Source excerpt =
=======

Shares of Facebook surged 12 percent to $59.98 in after-hours trading on Wednesday.
The world’s largest social networking company said that revenue from mobile ads represented 53 percent of its total advertising revenue in the last three months of the year, or $1.24 billion, versus the 49 percent proportion that mobile ads represented in the third quarter.
(Also see: Facebook posts better-than-expected Q3 results; attributes mobile advertising)
“They’ve cracked the code on mobile,” said Arvind Bhatia, an analyst at Sterne, Agee & Leach. “Within a little over a year’s time mobile has taken over desktop,” in terms of ad revenue he said.
Facebook said it now has 1.23 billion monthly users, with 945 million accessing the service on a smartphone or tablet.
(Also see: Facebook crosses one billion active users mark)
Facebook’s newsfeed ads, which inject paid marketing messages straight into a user’s stream of news and content, have boosted Facebook’s revenue and its stock price in recent months. The ads are ideally suited for the smaller-sized screens of smartphones and other mobile devices.
(Also see: Facebook updates News Feed to display more news)
The average price per ad on Facebook has surged 92 percent in the past year, the company said, even as the total number of ad impressions on Facebook declined 8 percent.

=======

Brief 1 =
According to the Facebook earnings article, how many monthly users does Facebook now have?
Brief 2 =
Turn the lines of the records between the one containing "Image resolution: width=276, height=2576." and the one containing "BOBST K5000 (34, 2098)", inclusive, into a numbered list with blank lines omitted.

Supplied records =
=======

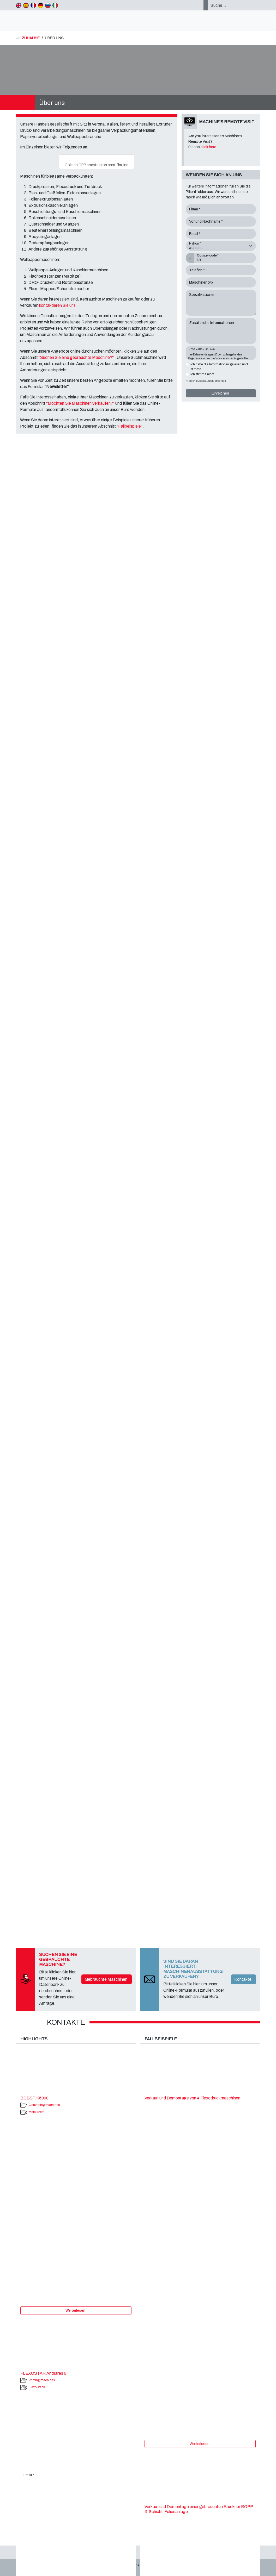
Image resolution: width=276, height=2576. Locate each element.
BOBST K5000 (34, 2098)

=======

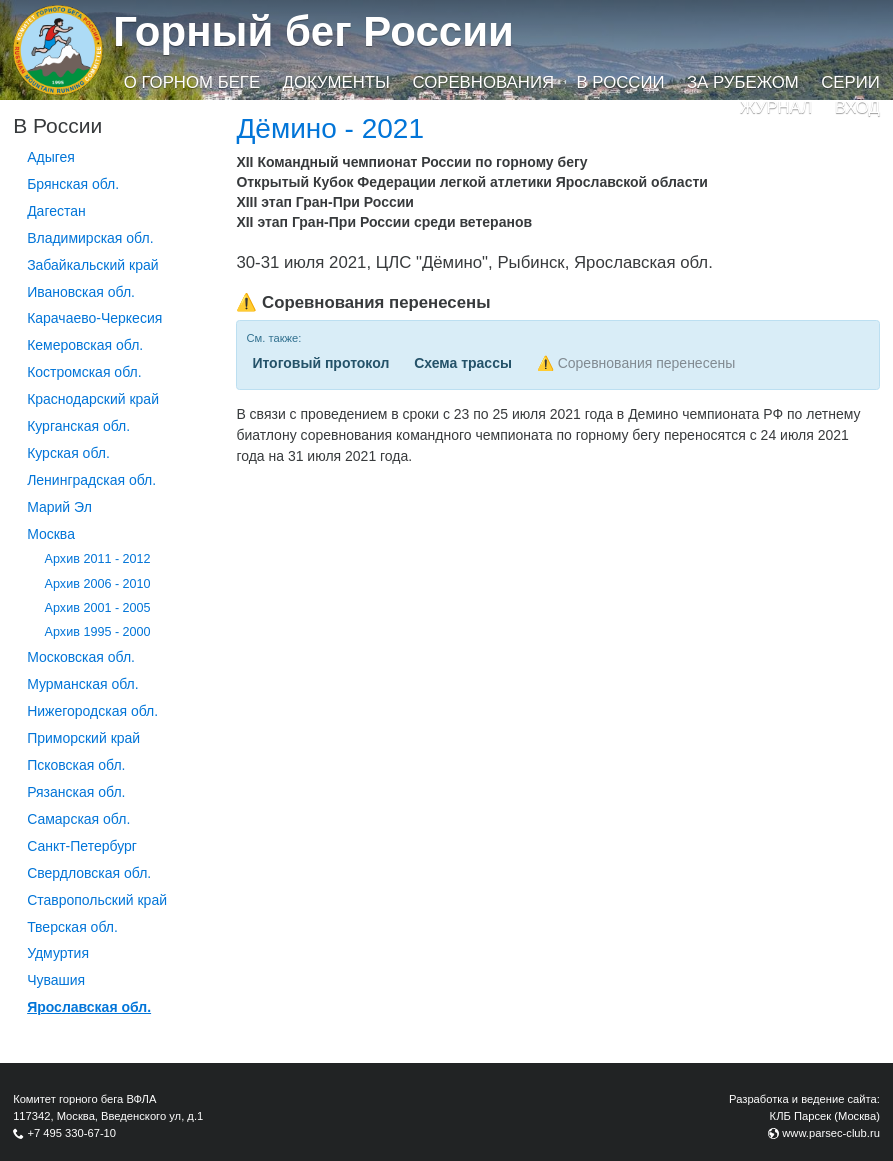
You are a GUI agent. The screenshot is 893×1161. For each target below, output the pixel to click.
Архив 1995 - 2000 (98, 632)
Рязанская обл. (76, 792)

=======

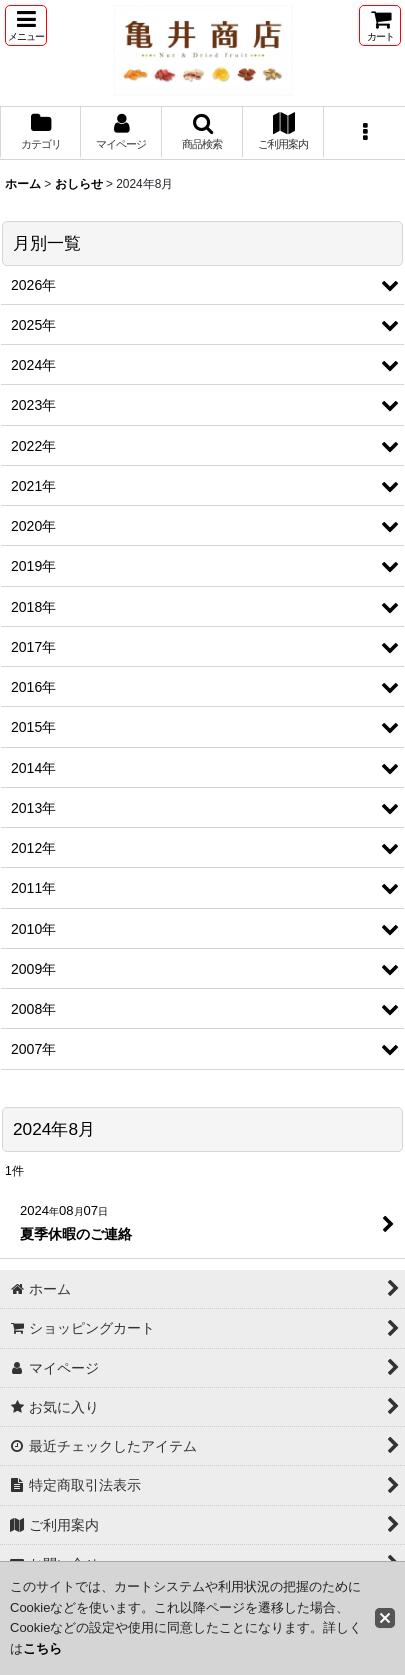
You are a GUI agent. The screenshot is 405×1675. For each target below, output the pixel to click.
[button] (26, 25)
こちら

=======

Correct output 1 =
1.23 billion

Correct output 2 =
1. Image resolution: width=276, height=2576. Locate each element.
2. BOBST K5000 (34, 2098)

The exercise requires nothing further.